- [What you will do]
Copy the lines below word for word, starting at the line that contains "Given: Click the Graphs ribbon icon" and ending at the line that contains "Action: click(x=24, y=360)".

- [Task material]
···

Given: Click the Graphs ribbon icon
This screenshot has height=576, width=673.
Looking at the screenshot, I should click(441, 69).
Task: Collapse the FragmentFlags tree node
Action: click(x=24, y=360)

···

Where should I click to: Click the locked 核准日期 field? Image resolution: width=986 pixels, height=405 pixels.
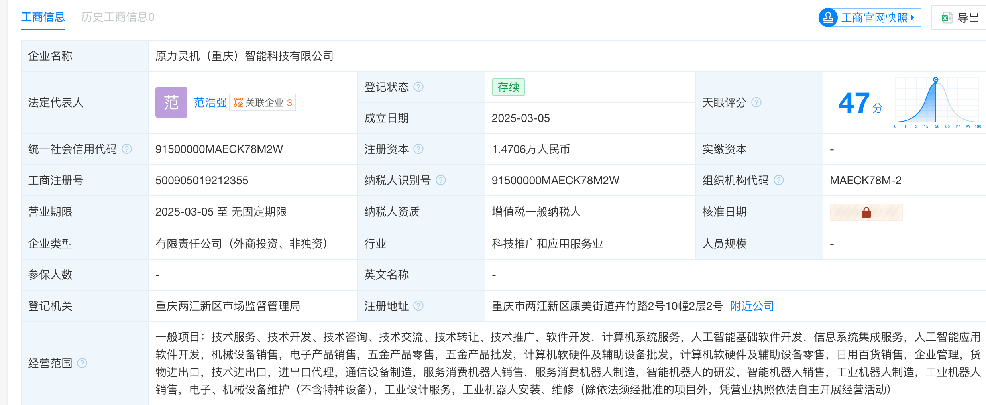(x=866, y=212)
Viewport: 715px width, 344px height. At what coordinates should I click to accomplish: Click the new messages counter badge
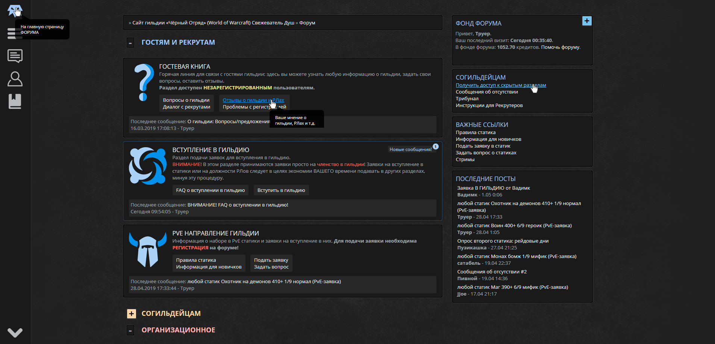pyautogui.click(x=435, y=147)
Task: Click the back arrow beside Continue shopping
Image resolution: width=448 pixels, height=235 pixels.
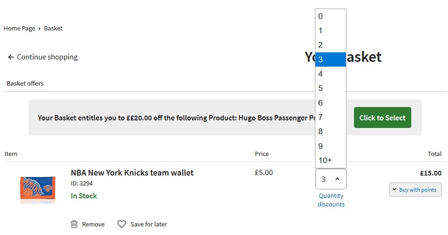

···

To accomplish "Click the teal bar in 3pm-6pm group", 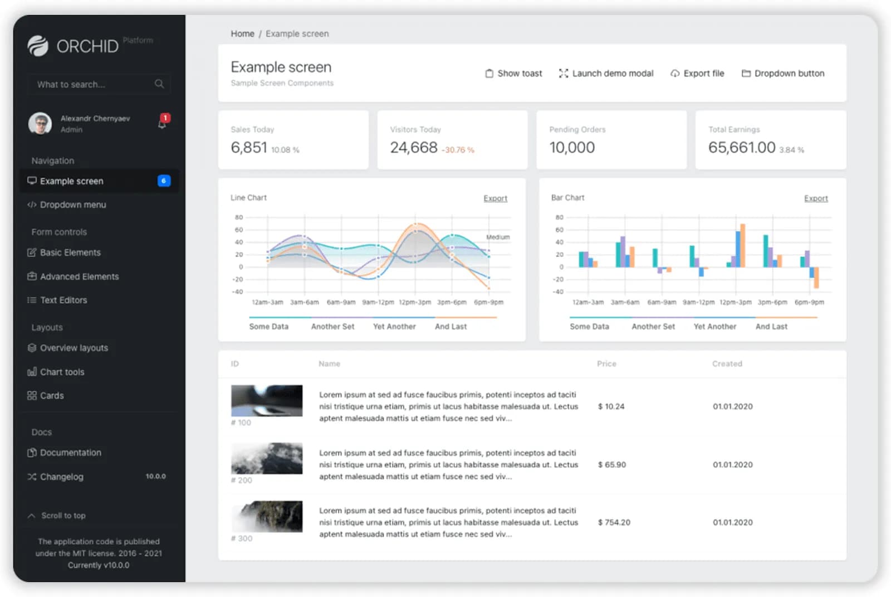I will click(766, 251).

···

- [Task output]
Given: Click the Graphs ribbon icon
This screenshot has height=576, width=673.
Looking at the screenshot, I should click(441, 69).
Task: Collapse the FragmentFlags tree node
Action: click(x=24, y=360)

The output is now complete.